„Die Geburt ist der gefährlichste Zeitabschnitt des Lebens. Es ist dringend notwendig, den Gesundheitszustand von Neugeborenen rasch zu beurteilen und auftretende Krankheitssymtome sofort zu diagnostizieren, um geeignete Maßnahmen ergreifen zu können.“ (Virginia Apgar, „Is my Baby All Right?“)
Entstehung des Apgar-Score
Bei erstmaligem Kontakt mit dem „Apgar-Score“ denken die meisten von Ihnen vermutlich an die Abkürzung für ein Verfahren, ein Akronym. Namensgebend war jedoch seine Erfinderin, die US-amerikanische Anästhesistin Virginia Apgar (1909-1974).Virginia Apgar spricht damit die hohe Säuglingssterberate an, welche aufgrund nicht diagnostizierter pränataler Schäden, Mängel und bei der Geburt entstandenen Verletzungen (Hirnblutungen, Sauerstoffmangel) zustande kommen. Um dem entgegen zu wirken, entwickelte Apgar ein nach ihr benanntes Bewertungsschema, welches sie 1952 erstmals vorstellte.
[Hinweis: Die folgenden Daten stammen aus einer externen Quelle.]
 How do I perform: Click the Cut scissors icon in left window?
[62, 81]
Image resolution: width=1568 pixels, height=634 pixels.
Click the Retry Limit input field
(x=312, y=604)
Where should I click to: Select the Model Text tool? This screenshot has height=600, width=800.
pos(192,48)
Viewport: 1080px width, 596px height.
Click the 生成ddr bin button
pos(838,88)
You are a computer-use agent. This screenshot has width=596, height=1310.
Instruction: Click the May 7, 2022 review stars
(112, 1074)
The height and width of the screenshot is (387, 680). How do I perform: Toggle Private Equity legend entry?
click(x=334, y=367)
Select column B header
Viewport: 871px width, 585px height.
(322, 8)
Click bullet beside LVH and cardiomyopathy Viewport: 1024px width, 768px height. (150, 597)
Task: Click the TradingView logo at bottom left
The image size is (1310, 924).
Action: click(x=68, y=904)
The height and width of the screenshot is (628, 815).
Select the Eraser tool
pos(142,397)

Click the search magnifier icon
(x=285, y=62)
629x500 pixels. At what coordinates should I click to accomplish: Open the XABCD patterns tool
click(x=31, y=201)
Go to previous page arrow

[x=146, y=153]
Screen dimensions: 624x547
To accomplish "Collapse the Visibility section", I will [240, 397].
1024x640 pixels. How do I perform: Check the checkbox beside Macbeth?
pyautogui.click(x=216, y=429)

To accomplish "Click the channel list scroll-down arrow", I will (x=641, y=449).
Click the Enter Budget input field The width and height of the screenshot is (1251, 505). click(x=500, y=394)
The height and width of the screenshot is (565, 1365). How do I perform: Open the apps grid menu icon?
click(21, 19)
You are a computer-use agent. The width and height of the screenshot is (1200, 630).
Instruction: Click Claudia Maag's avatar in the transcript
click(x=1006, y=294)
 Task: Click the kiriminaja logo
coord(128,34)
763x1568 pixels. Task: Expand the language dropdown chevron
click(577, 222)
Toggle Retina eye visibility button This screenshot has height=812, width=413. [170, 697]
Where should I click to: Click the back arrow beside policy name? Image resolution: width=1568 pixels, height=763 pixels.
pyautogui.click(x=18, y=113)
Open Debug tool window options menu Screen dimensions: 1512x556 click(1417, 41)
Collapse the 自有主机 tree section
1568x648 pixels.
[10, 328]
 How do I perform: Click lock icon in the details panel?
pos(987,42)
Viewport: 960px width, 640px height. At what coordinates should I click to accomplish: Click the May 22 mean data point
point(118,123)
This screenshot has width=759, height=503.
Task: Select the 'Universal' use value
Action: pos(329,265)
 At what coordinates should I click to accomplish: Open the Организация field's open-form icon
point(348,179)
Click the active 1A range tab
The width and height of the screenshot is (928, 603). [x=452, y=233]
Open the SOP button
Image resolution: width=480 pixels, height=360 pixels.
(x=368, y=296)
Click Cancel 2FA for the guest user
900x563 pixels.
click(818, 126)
Durchführung des Apgar-Scores
Das aus fünf Komponenten bestehende Punkteschema dient der Bestimmung des klinischen Zustandes von Neugeborenen und dokumentiert dabei ihre Anpassung an das neue, pränatale Leben.
Getestet werden:
1. Herzrate (Puls, Herzschlag)
2. Atemanstrengung
3. Reflexbarkeit
4. Muskeltonus
5. Hautfarbe
Direkt nach der Geburt beginnend werden die Tests nach einer, fünf und zehn Minuten durchgeführt. Dabei werden die Merkmale mit 0 (Merkmal fehlt), 1 (Merkmal nicht ausgeprägt) oder 2 (Merkmal gut vorhanden) Punkten bewertet. Optimaler Weise werden 9-10 Punkte erreicht, wobei die geringen Punktverluste meist aufgrund einer schlechten Hautfarbe zustande kommen. In einem Bereich von 5-8 Punkten gilt das Neugeborene als gefährdet, bei einem Wert unter 5 Punkten spricht man von einer akuten Lebensgefahr.
Kriterium 0 Punkte 1 Punkt 2 Punkte
Atmung fehlend unregelmäßig gut, regelmäßig
Puls (Herzschlag) kein Puls <100 >100
Grundtonus schlaff, träge leichte Flexion aktive Bewegung
Aussehen (Hautfarbe) blau oder weiß ungenügend durchblutet rosig
Reflexe (Absaugreflexe) keine Grimassen Schreien
Einschränkungen des Apgar-Scores
Auch wenn der Apgar-Score auf den ersten Blick einen sehr standardisierten Eindruck macht, weist er doch einige Einschränkungen auf. So kann er beispielsweise durch Medikamente, Infektionen, das Geburtstrauma, kongenitale Anomalien oder eine Hypovolämie beeinflusst werden. Ein weiterer Nachteil ist, dass er sich nicht für die Bewertung Frühgeborener heranziehen lässt. Ihre Atmung, Reflexe und Muskeltonus sind entsprechend ihres Gestationsalters geringer ausgeprägt. Deshalb kann es sein, dass ein gesundes, aber früh geborenes Baby eine niedrige Bewertung im Apgar-Score erhält. Deutliche Unterschiede im Score zeigen sich auch zwischen jenen, welche nach einer Reanimation erhoben werden und Scores spontan atmender Neugeborenen. Viele der fünf Komponenten der Bewertung lassen sich durch eine Reanimation beeinflussen.
Eine weitere Einschränkung erhält der Apgar-Score dadurch, dass er allein nicht genügt, um eine Asphyxie zu diagnostizieren. Daher erlaubt ein niedriger Wert im Score keine Vorhersage hinsichtlich Morbidität und Mortalität.
2006 ist die ACOG (US-amerikanische Gynäkologengesellschaft) auf diese Einschränkungen eingegangen und hat einen erweitertem Apgar-Score vorgestellt. Dieser berücksichtigt nun auch Reanimationen und wird über einen Zeitraum von 20 Minuten durchgeführt. Auch die Skalierung wurde überarbeitet. So werden jetzt Werte von 7-19 (nach fünf oder zehn Minuten) mit „sehr gut“ bewertet, der Wert nach der ersten Minute hingegen eher vernachlässigt.
Übrigens: Im Laufe der Jahre ist aus dem Namen Apgar doch noch ein Akronym geworden. So bildete Joseph Butterfield folgenden Merkspruch: „Appearance (Aussehen, Hautfarbe), Pulse (Herzfrequenz), Grimace Reflexauslösbarkeit), Activity (Muskeltonus) and Respiration (Atmung)“.